Given task 1 — Count the lines in the listing that contain the string "Click", matching case exactly, and give only the number.

Text passage —
%%

Week of 130617

Daily WLCG Operations Call details
WLCG Availability, Service Incidents, Broadcasts, Operations Web
General Information
Monday
Thursday

Daily WLCG Operations Call details

To join the call, at 15.00 CE(S)T Monday to Friday inclusive (in CERN 513 R-068) do one of the following:

Dial +41227676000 (Main) and enter access code 0119168, or
To have the system call you, click here

The scod rota for the next few weeks is at ScodRota

WLCG Availability, Service Incidents, Broadcasts, Operations Web

VO Summaries of Site Usability				SIRs	Broadcasts	Operations Web
ALICE	ATLAS	CMS	LHCb	WLCG Service Incident Reports	Broadcast archive	Operations Web

General Information

General Information			GGUS Information	LHC Machine Information
CERN IT status board	WLCG Baseline Versions	WLCG Blogs	GgusInformation	Sharepoint site - LHC Page 1

Monday

Attendance:

local: AndreaS, Raja (LHCb), Andrew (LHCb), Luca, Thomas, MariaG, Ivan, Stefan, Maarten, MariaD, Marcin
remote: Luc (ATLAS), Tommaso (CMS), Xavier (KIT), Pepe (PIC), Lisa (FNAL), Rolf (IN2P3), Boris (NDGF), Tiju (RAL), Onno (NL-T1), Wei-Jen (ASGC), Rob (OSG), Paolo (CNAF)

%%

Data section —

%%

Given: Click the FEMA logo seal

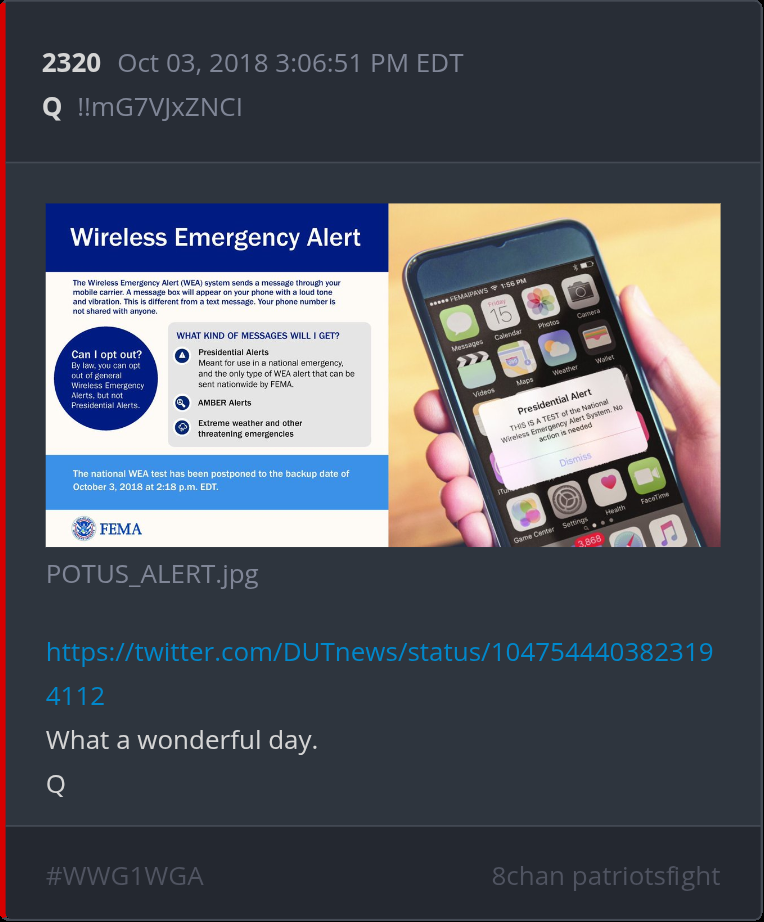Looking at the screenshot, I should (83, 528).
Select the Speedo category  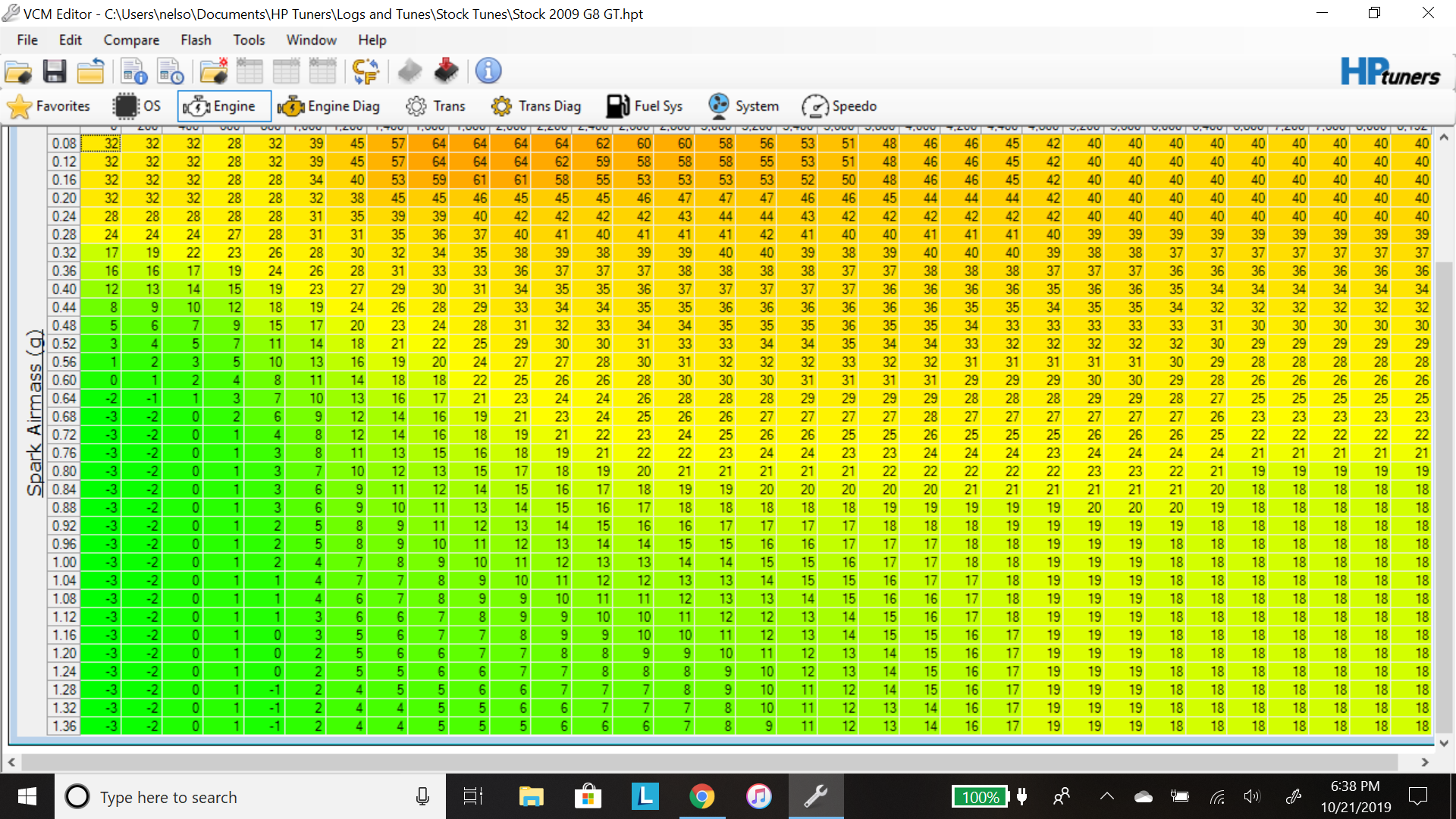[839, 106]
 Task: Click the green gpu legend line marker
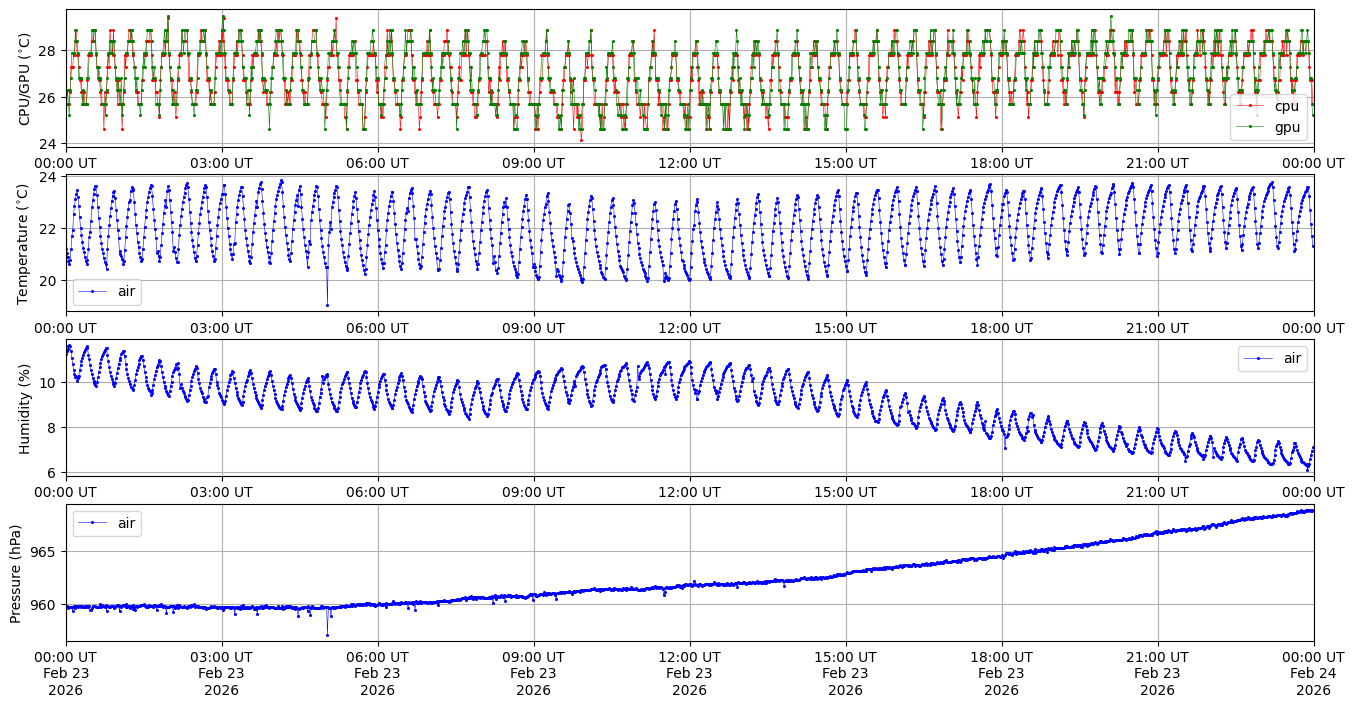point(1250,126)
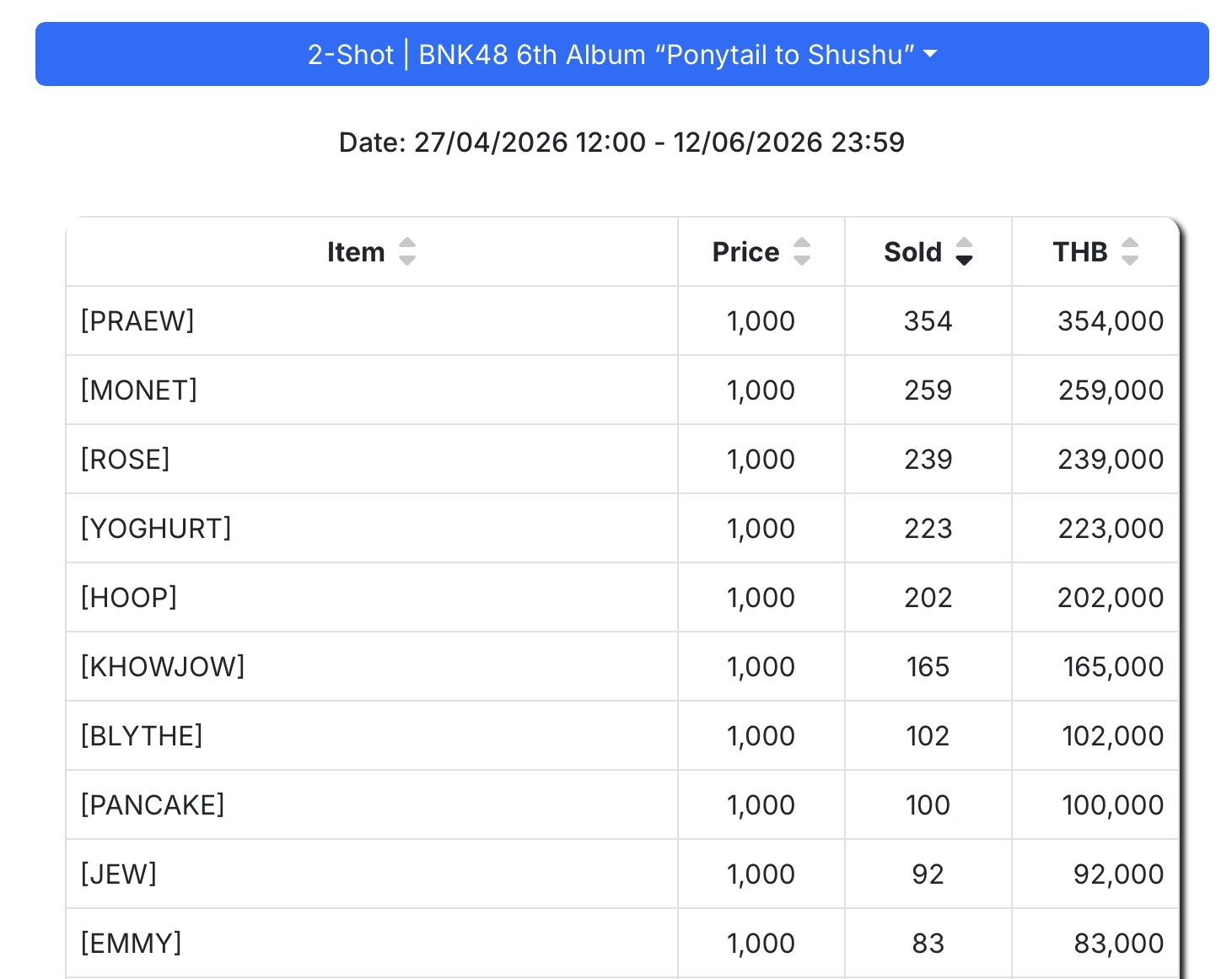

%%

Given task 2 — From the WLCG operations call page above, extract the passage from "local: AndreaS, Raja" up to and including "(OSG), Paolo (CNAF)", copying it word for word.

Full answer 1 — 2

Full answer 2 —
local: AndreaS, Raja (LHCb), Andrew (LHCb), Luca, Thomas, MariaG, Ivan, Stefan, Maarten, MariaD, Marcin
remote: Luc (ATLAS), Tommaso (CMS), Xavier (KIT), Pepe (PIC), Lisa (FNAL), Rolf (IN2P3), Boris (NDGF), Tiju (RAL), Onno (NL-T1), Wei-Jen (ASGC), Rob (OSG), Paolo (CNAF)